Particules PM2.5
Courant mai, les concentrations de particules PM2.5 ont été mesurées entre 5 et 13 µg/m3 en moyenne hebdomadaire. Les concentrations fluctuent autour de leur moyenne historique et atteignent aussi bien les valeurs maximales que les valeurs minimales observées historiquement. Ces fluctuations s’expliquent par l’alternance de périodes bien ensoleillées, de passages orageux et, ponctuellement, d’épisodes plus frais. Le début du mois a également été marqué par des vents soutenus, favorisant la dispersion des polluants dans l’atmosphère. À l’inverse, la fin du mois de mai a été caractérisée par une vague de chaleur inhabituelle. Ces conditions météorologiques peuvent, d’une part, favoriser l’accumulation de certains polluants lors des épisodes de chaleur et de stabilité atmosphérique, mais, d’autre part, elles peuvent également améliorer leur dispersion sous l’effet du vent et des épisodes orageux.
Ce polluant n’est pas intégré dans la procédure de déclenchement d’épisode de pollution de l’air.
Particules PM10
Courant mai, les concentrations de particules PM10 ont été comprises entre 9 et 25 µg/m3 en moyenne hebdomadaire. Comme pour les particules PM₂,₅, les concentrations fluctuent autour de leur moyenne historique et atteignent des niveaux proches des valeurs minimales et maximales observées par le passé, en lien avec des conditions météorologiques alternant entre des périodes venteuses favorisant la dispersion des polluants et des épisodes plus chauds et stables propices à leur accumulation.
Aucun épisode de pollution de l’air n’a été déclenché pour ce polluant au cours de ce mois.
Ozone
Courant mai, les concentrations en ozone ont été mesurées entre 64 et 86 µg/m3 en moyenne hebdomadaire, restant proches à la valeur moyenne historique, à l’exception de la dernière semaine du mois, où les concentrations ont dépassées la valeur maximale. La formation de l’ozone et son accumulation locale ont été favorisées par la combinaison de fortes chaleurs, d’un ensoleillement marqué et de conditions anticycloniques.
2 jours d'épisode de pollution à l'ozone ont été constatés en mai, les 27 et 29 (voir plus bas).
Dioxyde d'azote
Courant mai, les concentrations de dioxyde d’azote ont été mesurées entre 7 et 11 µg/m3 en moyenne hebdomadaire, restant proches à la moyenne historique. Le maintien à des niveaux moyens s’explique par une baisse des émissions de combustion (trafic routier et chauffage résidentiel) liée à l’installation d’un temps doux et ensoleillé qui atténue l'intensité des émissions.
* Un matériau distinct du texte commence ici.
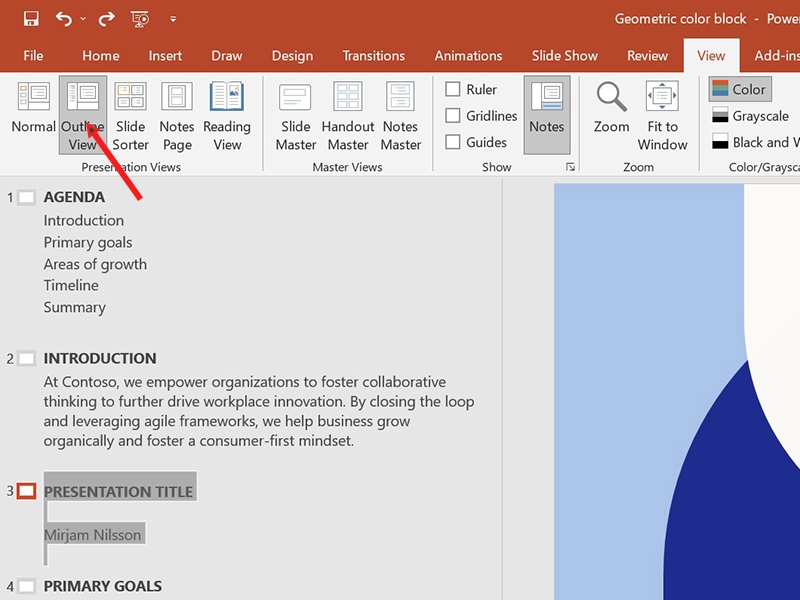800x600 pixels.
Task: Select Fit to Window
Action: coord(662,116)
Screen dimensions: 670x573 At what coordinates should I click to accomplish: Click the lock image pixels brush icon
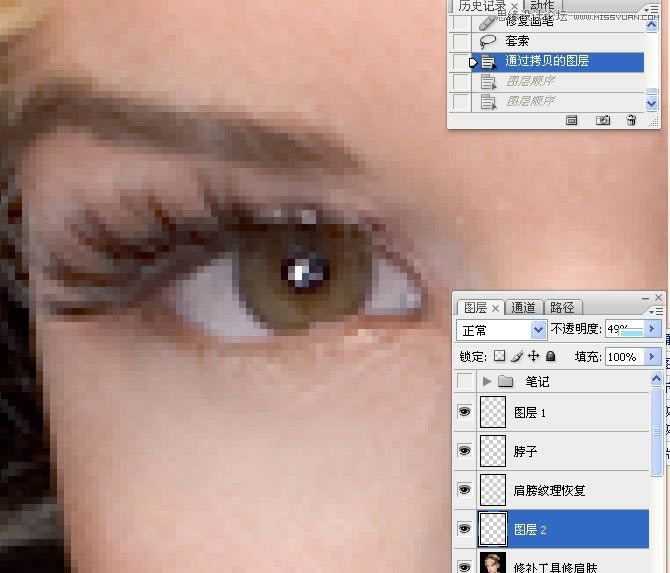point(517,356)
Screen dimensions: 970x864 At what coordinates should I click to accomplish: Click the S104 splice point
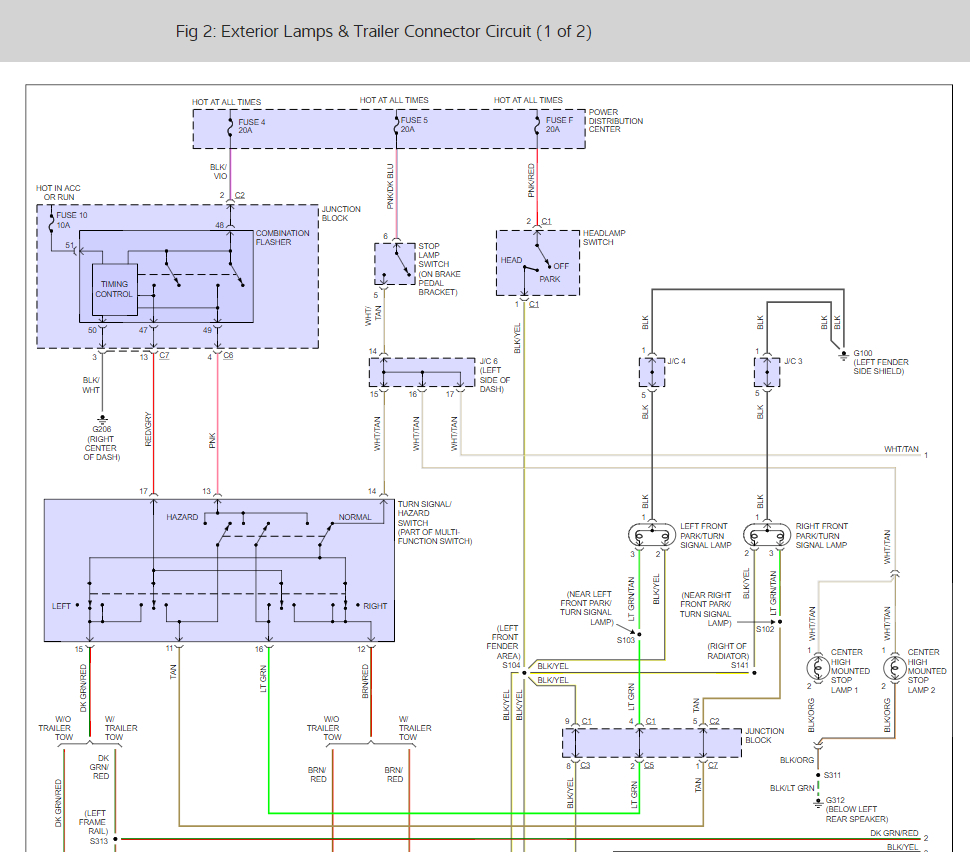pyautogui.click(x=523, y=665)
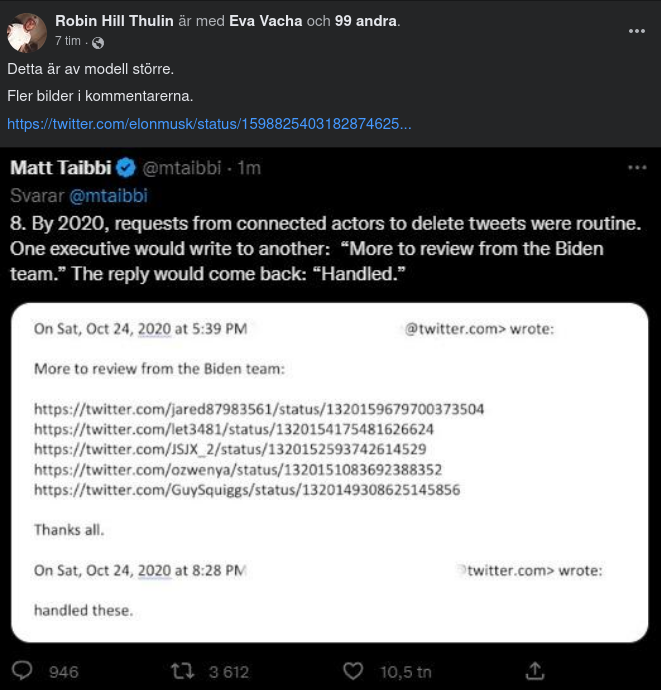The image size is (661, 690).
Task: Click Matt Taibbi's blue verified badge
Action: [x=127, y=168]
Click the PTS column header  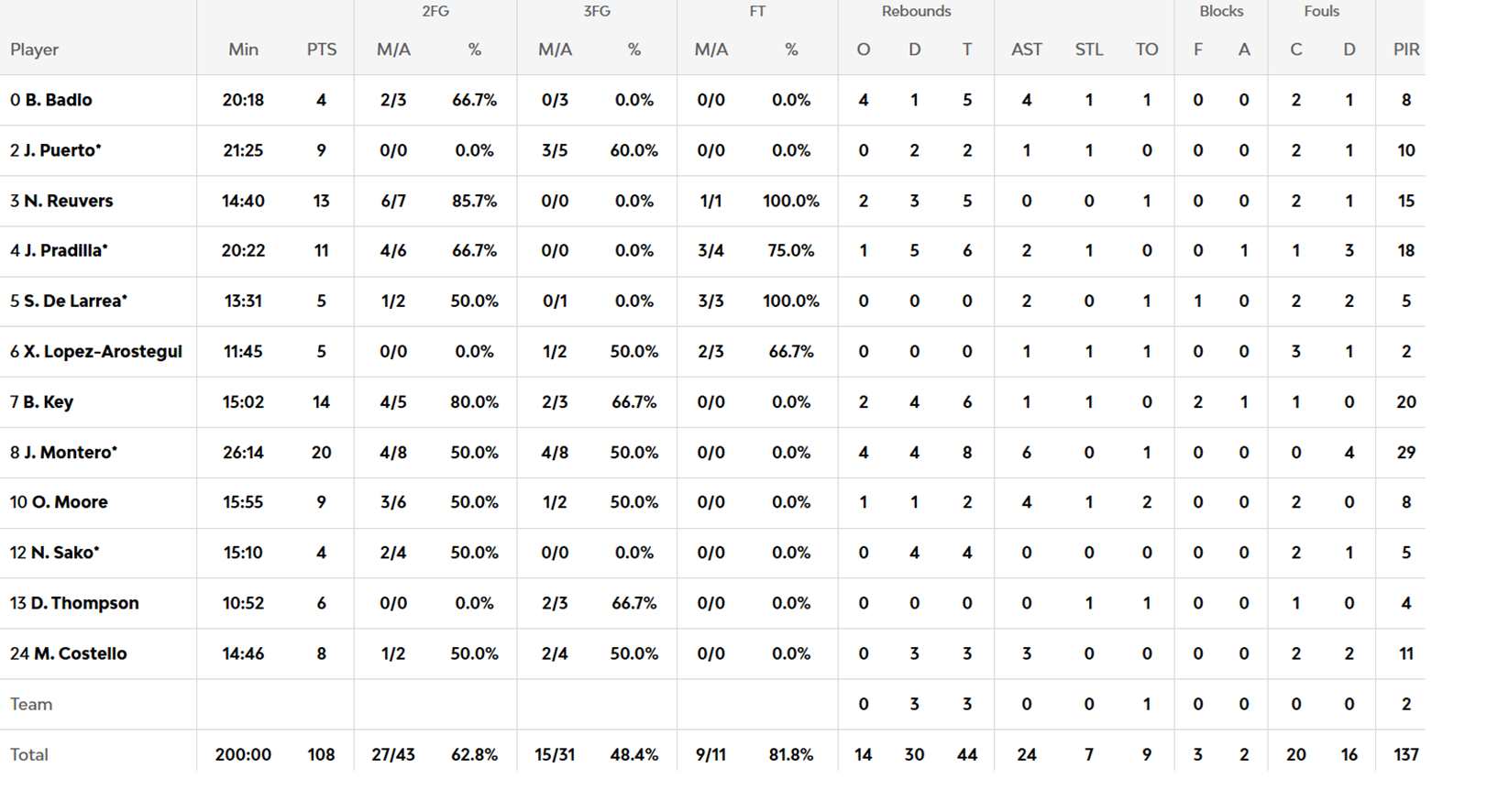(321, 49)
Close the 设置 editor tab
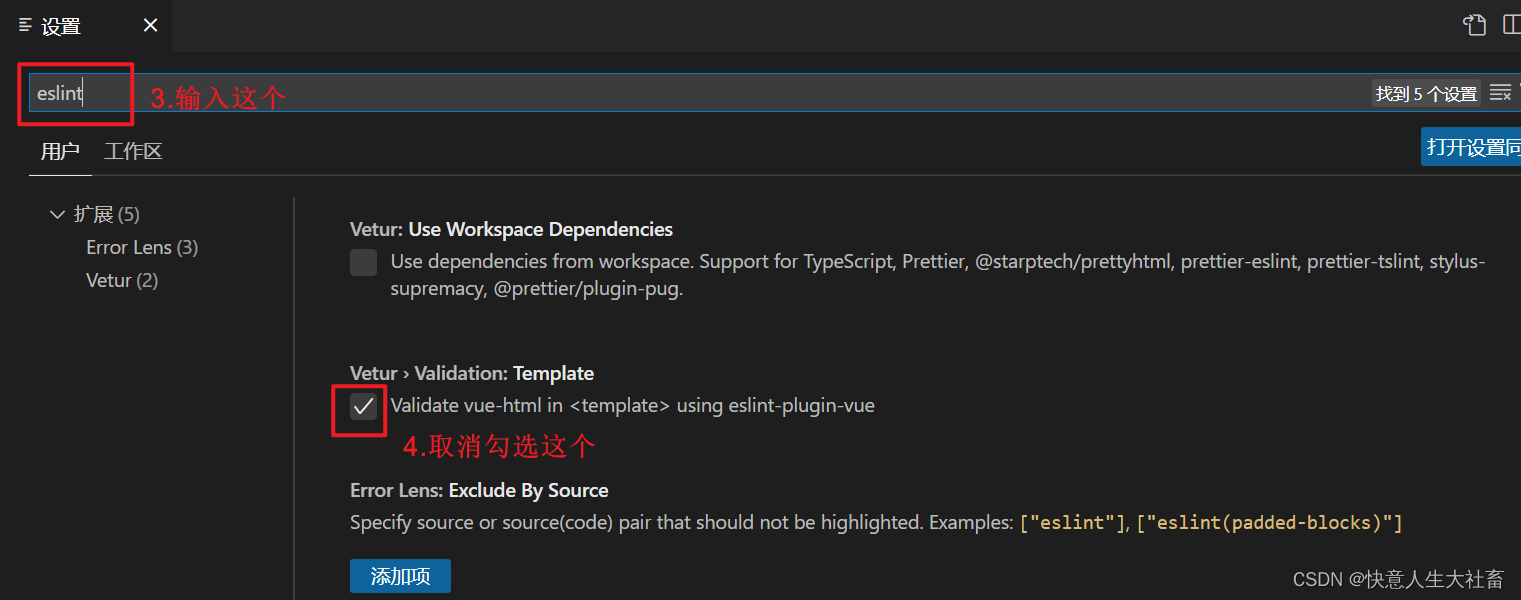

Aucun épisode de pollution de l’air n’a été déclenché pour ce polluant au cours de ce mois.
Episodes de pollution de l'air
2 jours d’épisode de pollution de l’air a été constaté pour l’ozone au cours de ce mois :
- Le 27 mai, sur le Nord et le Pas-de-Calais,
- Le 29 sur l'Oise.
L’ozone est un polluant secondaire (c'est-à-dire formé dans l’atmosphère à partir d’autres polluants déjà présents, appelés « précurseurs ») sous l’action des rayons du soleil. Les précurseurs de l’ozone sont les oxydes d’azote (sources : trafic automobile, activités industrielles, etc.) et les composés organiques volatils (sources : activités industrielles, utilisation de solvant, etc.). De plus, l’ozone est un polluant qui peut être transporté par des masses d’air provenant des autres régions ou de la couche atmosphérique supérieure.
Cet épisode de pollution s’explique par la combinaison de fortes chaleurs, d’un ensoleillement marqué et de conditions anticycloniques ayant favorisé la formation photochimique de l’ozone et son accumulation locale.
Qu'est ce qu'un épisode de pollution ?
Historique des épisode de pollution
Pollens
Au mois de mai, les pollens de graminées ont été particulièrement présents dans l'air des Hauts-de-France, avec un risque allergique modéré à élevé selon les jours.
Les pollens sont particulièrement présents lors des chaudes journées ensoleillées, qui favorisent leur volatilisation.